Tom Lydon on CNBC: Rate Decision is Key for Emerging Markets

“ETF flows tell us a lot. Since the low in 2009, investors have bought the dips–they haven’t yet, but they haven’t sold,” added Lydon. “So far, we’ve had record inflows into ETFs this year, which have been very positive.”

Shrewd Emerging Markets Investors

Whether it’s investor shrewdness or overexuberant hope, capital allocators into emerging markets still won’t budge, according to Lydon. The markets continue to witness flows into the EM space as investors are beginning to see opportunities abroad as volatility reigns in the U.S. capital markets.

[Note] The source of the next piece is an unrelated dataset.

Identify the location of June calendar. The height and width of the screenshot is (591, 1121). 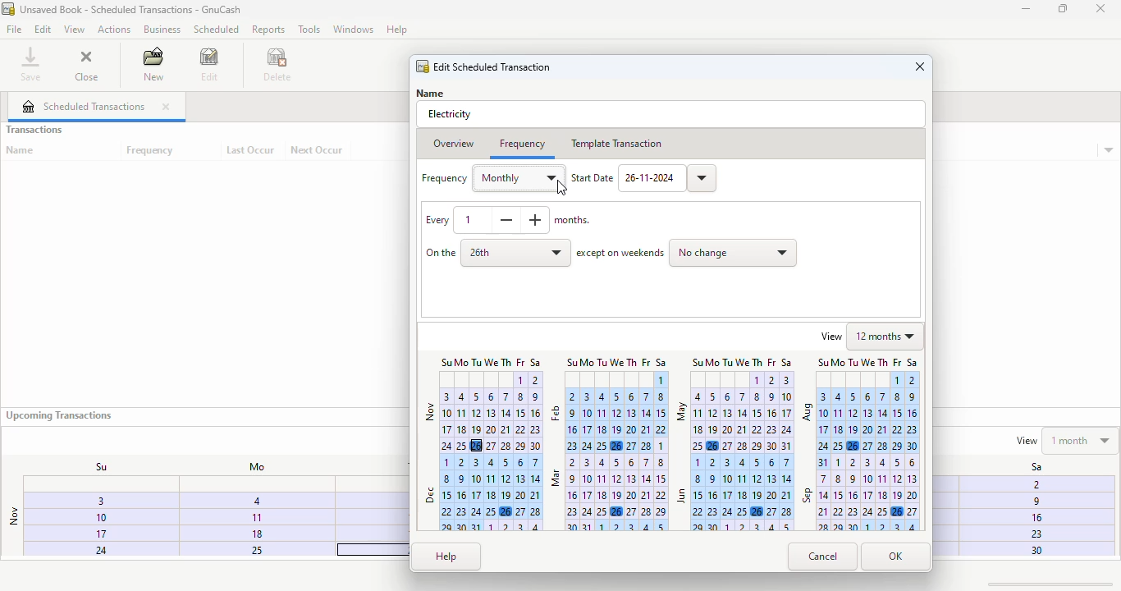
(735, 492).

In the last 30 days, emerging markets have been relatively flat while major U.S. indexes like the S&P 500 have lost 4 percent. ETFs like the iShares Core MSCI Emerging Markets ETF (NYSEArca: IEMG)have seen inflows of $2.8 billion within the last month.

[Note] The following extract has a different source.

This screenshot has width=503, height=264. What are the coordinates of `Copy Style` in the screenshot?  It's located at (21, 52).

“Surprisingly, more people buying emerging markets than selling emerging markets,” said Lydon.

The U.S. stock market has been the default play for investors during the historic, decade-long bull run, but the latest volatility may have steered them off course and opportunities abroad could be an alternative. Despite the deep declines in emerging markets this year, with respect to value compared to price, many of these ETFs from abroad present a profitable opportunity that can be realized, especially if China and the U.S. ameliorate their trade differences.

While the majority of investors might be driven away by the red prices in emerging markets, Lydon believes they should be looked at as substantial markdowns, especially if trade negotiations between the U.S. and China result into a tangible trade deal with permanence.